Increased occurrences in climate-focused finance: Exploring the surge in 'whale' investments
In a significant development for the global climate finance landscape, the 2024 State of Blended Finance report by Convergence reveals a surge in deal volumes and financing for climate-focused investments. The report highlights a trend of steady growth, with a record-breaking 123 deals closing in 2024, totalling nearly $18 billion in financing.
However, while the growth is promising, there is a need for greater accountability and impact measurement. Over 30% of mega-deals (those over $1 billion) failed to meet impact targets, indicating a growing emphasis on embedding SMART impact targets, outcome-based financing mechanisms, and transparent impact reporting in blended finance transactions.
The report, authored by Ayesha Bery, associate director at Convergence, also notes a shift towards larger deals in climate blended finance. The median deal size rose from $38 million between 2020 and 2023 to $65 million in 2024. This trend is driven by private investor interest in climate blended finance, with the scale of whale deals being a key factor in their appeal to institutional investors.
Notably, all whale transactions in 2024 were climate-focused. Major investors such as CDPQ, GIC, Prudential, Temasek, and others joined the Catalytic Transition Fund (CTF), announced by Brookfield Asset Management at COP28, leading to an initial close of $2.4 billion.
The upward trajectory of deal sizes in climate blended finance reflects a structural shift towards fewer and larger investment vehicles. Whale deals, accounting for 27% of the blended finance market's total financing over the past three years, have been a key characteristic of this trend.
The Convergence report suggests growing conviction within institutional investor circles over the role of blended finance funds in meeting climate solutions targets. However, it also acknowledges the challenges faced in 2024, such as regulatory headwinds from Washington and the impacts of cuts to ODA and the dismantling of USAID, which are not reflected in the report's findings.
Joan Larrea, CEO of Convergence, emphasises that the report offers a critical snapshot of the period before and will be the year against which the future will be benchmarked. The rising popularity of whale deals indicates investor confidence in the risk-return opportunity on offer in blended finance.
Large funds in blended finance provide benefits such as larger ticket sizes, ease of scaling and replication, and a diverse portfolio, thereby reducing risk. As we move forward, it is crucial to maintain this momentum while ensuring that larger deals deliver meaningful climate and development outcomes.
Whether the momentum from 2024 carries through a turbulent 2025 remains to be seen. However, the 2024 State of Blended Finance report provides a compelling case for the potential of blended finance in driving climate solutions and sustainable development.
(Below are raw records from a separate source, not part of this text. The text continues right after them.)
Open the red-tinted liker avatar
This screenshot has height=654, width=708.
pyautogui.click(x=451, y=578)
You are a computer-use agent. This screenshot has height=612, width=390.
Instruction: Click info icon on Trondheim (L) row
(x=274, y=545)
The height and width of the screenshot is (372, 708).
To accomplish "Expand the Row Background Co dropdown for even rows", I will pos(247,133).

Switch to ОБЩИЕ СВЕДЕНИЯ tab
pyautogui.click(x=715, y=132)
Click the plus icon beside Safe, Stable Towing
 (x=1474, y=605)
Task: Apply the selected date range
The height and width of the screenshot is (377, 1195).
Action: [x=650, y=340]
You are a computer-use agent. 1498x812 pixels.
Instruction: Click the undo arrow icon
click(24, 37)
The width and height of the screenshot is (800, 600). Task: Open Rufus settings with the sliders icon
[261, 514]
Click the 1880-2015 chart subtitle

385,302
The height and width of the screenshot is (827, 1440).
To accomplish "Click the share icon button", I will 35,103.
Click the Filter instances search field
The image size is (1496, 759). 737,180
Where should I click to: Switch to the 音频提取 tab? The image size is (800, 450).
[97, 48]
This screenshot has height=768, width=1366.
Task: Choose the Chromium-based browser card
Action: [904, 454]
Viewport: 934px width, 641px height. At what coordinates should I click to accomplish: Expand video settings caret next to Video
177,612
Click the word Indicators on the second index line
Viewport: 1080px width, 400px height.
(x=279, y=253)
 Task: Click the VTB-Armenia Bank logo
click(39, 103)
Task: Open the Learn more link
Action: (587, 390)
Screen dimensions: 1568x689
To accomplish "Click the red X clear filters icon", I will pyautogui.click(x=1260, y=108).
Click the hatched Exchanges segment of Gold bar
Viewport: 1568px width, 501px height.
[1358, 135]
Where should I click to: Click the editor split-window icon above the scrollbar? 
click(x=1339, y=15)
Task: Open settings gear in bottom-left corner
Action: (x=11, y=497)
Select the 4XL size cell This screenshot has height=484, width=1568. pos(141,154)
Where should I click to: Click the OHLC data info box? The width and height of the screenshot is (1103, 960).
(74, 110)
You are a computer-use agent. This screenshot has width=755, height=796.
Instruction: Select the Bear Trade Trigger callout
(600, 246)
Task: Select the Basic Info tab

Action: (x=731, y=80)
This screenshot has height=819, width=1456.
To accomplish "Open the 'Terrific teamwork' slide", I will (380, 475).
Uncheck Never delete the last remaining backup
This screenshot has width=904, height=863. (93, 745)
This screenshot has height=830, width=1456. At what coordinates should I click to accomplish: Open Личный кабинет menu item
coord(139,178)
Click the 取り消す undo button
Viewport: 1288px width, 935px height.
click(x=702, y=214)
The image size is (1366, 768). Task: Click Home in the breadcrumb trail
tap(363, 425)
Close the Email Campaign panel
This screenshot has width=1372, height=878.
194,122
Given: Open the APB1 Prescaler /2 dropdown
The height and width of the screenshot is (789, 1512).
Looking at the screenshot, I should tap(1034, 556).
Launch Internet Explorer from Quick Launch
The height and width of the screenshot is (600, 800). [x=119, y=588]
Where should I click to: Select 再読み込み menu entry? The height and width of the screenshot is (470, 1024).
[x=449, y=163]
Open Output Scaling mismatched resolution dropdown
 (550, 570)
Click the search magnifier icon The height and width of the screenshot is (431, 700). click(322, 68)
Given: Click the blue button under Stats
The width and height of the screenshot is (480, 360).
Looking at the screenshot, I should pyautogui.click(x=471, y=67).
[1] Convergence. (2024). 2024 State of Blended Finance. Retrieved from https://www.convergence.org/research/2024-state-of-blended-finance/ [2] Dalberg. (2024). The Impact of Mega-Deals in Climate Blended Finance. Retrieved from https://www.dalberg.com/publications/2024/the-impact-of-mega-deals-in-climate-blended-finance/
- The surge in deal volumes and financing for climate-focused investments, as seen in the 2024 State of Blended Finance report, suggests a growing interest in environmental science and climate-change, particularly among large finance institutions.
- Despite the growth in mega-deals for climate blended finance, it is crucial to emphasize the need for SMART impact targets, outcome-based financing mechanisms, and transparent impact reporting to ensure these investments are meeting their intended environmental and development outcomes, as highlighted in the same report authored by Ayesha Bery.